Re: CURRENT: ZFS freezes system beyond reboot

2021-12-15 Thread Andriy Gapon

On 15/12/2021 19:55, FreeBSD User wrote:

It is spooky, if not to say "buggy", if ZFS is capable of freezing the whole 
box even if
the essential operating system stuff is isolated on a dedicated UFS filesystem.


I do not think that this is the case.
Commands that do not access anything on ZFS or anything related to ZFS should be 
unaffected.


--
Andriy Gapon



L2ARC: inexplicable disappearance of cache device (was: CURRENT: ZFS freezes system beyond reboot)

2021-12-15 Thread Graham Perrin

On 15/12/2021 17:55, FreeBSD User wrote:

… SSD, partioned into two halfes, one for ZIL, the other for
L2ARC. When showing "zpool status", the RAIDZ's HDDs (Hitachi/Seagate
4 TB NAS HDD) where "online", ZIL was "online" and
L2ARC device/vdev showd - nothing. …



The 'nothing' aspect reminds me of:

L2ARC: inexplicable disappearance, without removal, of cache device





Re: CURRENT: ZFS freezes system beyond reboot

2021-12-15 Thread Mark Millard via freebsd-current
From: FreeBSD User  wrote on
Date: Wed, 15 Dec 2021 18:55:09 +0100 :

> . . .
> 
> It is spooky, if not to say "buggy", if ZFS is capable of freezing the whole 
> box even if
> the essential operating system stuff is isolated on a dedicated UFS 
> filesystem.

I would guess that, for ZFS being in use, everything related to,
for example, the ARC is "essential operating system stuff", given
its tie to wired memory usage and the like that greatly changes
the wired memory usage pattern/sizing compared to ZFS not being
involved on the system (UFS only).

(I only use ZFS in a simpler context, however.)

===
Mark Millard
marklmi at yahoo.com




Re: CURRENT: ZFS freezes system beyond reboot

2021-12-15 Thread FreeBSD User
On Mon, 13 Dec 2021 09:30:50 +0200
Andriy Gapon  wrote:

> On 12/12/2021 18:45, Alan Somers wrote:
> > You need to look at what's causing those errors.  What kind of disks
> > are you using, with what HBA?  It's not surprising that any access to
> > ZFS hangs; that's what it's designed to do when a pool is suspended.  
> 
> However, a pool does not have to be suspended on errors.
> failmode property provides a couple of alternatives:
>   wait  Blocks all I/O access until the device connectivity is
> recovered and the errors are cleared.  This is the
> default behavior.
> 
>   continue  Returns EIO to any new write I/O requests but allows
> reads to any of the remaining healthy devices.  Any
> write requests that have yet to be committed to disk
> would be blocked.
> 
>   panic Prints out a message to the console and generates a
> system crash dump.
> 
> But neither does any magic.
> The errors will still be there.
> 

Hello.

The error's cause was not obvous. I used a SSD, partioned into two halfes, one 
for ZIL,
the other for L2ARC. When showing "zpool status", the RAIDZ's HDDs 
(Hitachi/Seagate 4 TB
NAS HDD) where "online", ZIL was "online" and L2ARC device/vdev showd - nothing.
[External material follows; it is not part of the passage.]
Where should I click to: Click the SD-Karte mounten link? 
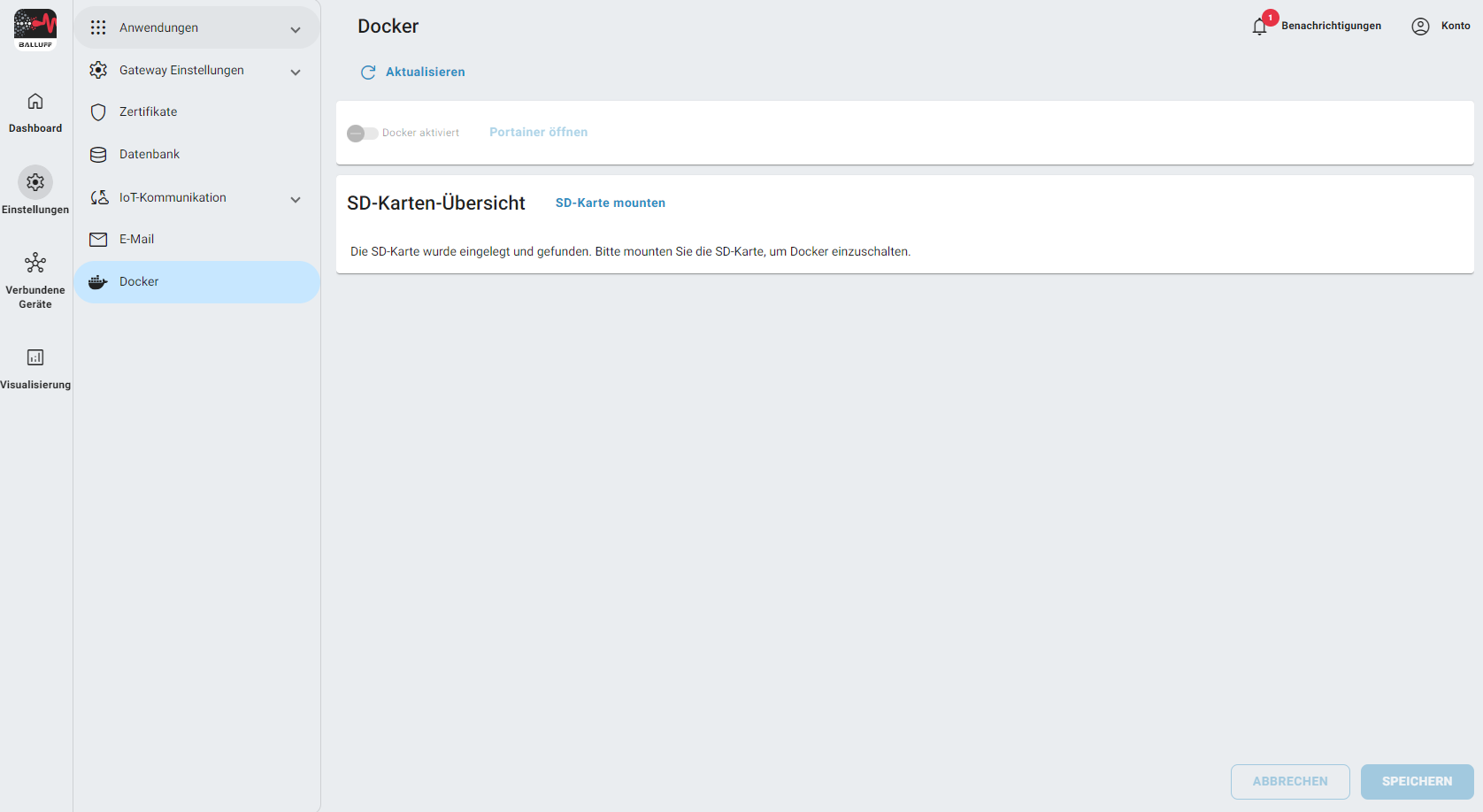610,203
I had to power off/power on the box. For several hours nothing moved on, the 
box was
frozen, any invocation of any ZFS volume related tool/command hanged the 
terminal/console.

Several datasets showed errors at <0x0>, nothing serious.
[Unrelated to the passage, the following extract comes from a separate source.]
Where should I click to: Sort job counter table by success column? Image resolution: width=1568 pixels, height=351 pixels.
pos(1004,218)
After deleting the ZIL and L2ARC extra SSD from the RAIDZ pool, verything went 
to normal
again.

It is spooky, if not to say "buggy", if ZFS is capable of freezing the whole 
box even if
the essential operating system stuff is isolated on a dedicated UFS filesystem.

Kind regards,

O. Hartmann



Re: CURRENT: ZFS freezes system beyond reboot

2021-12-12 Thread Andriy Gapon

On 12/12/2021 18:45, Alan Somers wrote:

You need to look at what's causing those errors.  What kind of disks
are you using, with what HBA?  It's not surprising that any access to
ZFS hangs; that's what it's designed to do when a pool is suspended.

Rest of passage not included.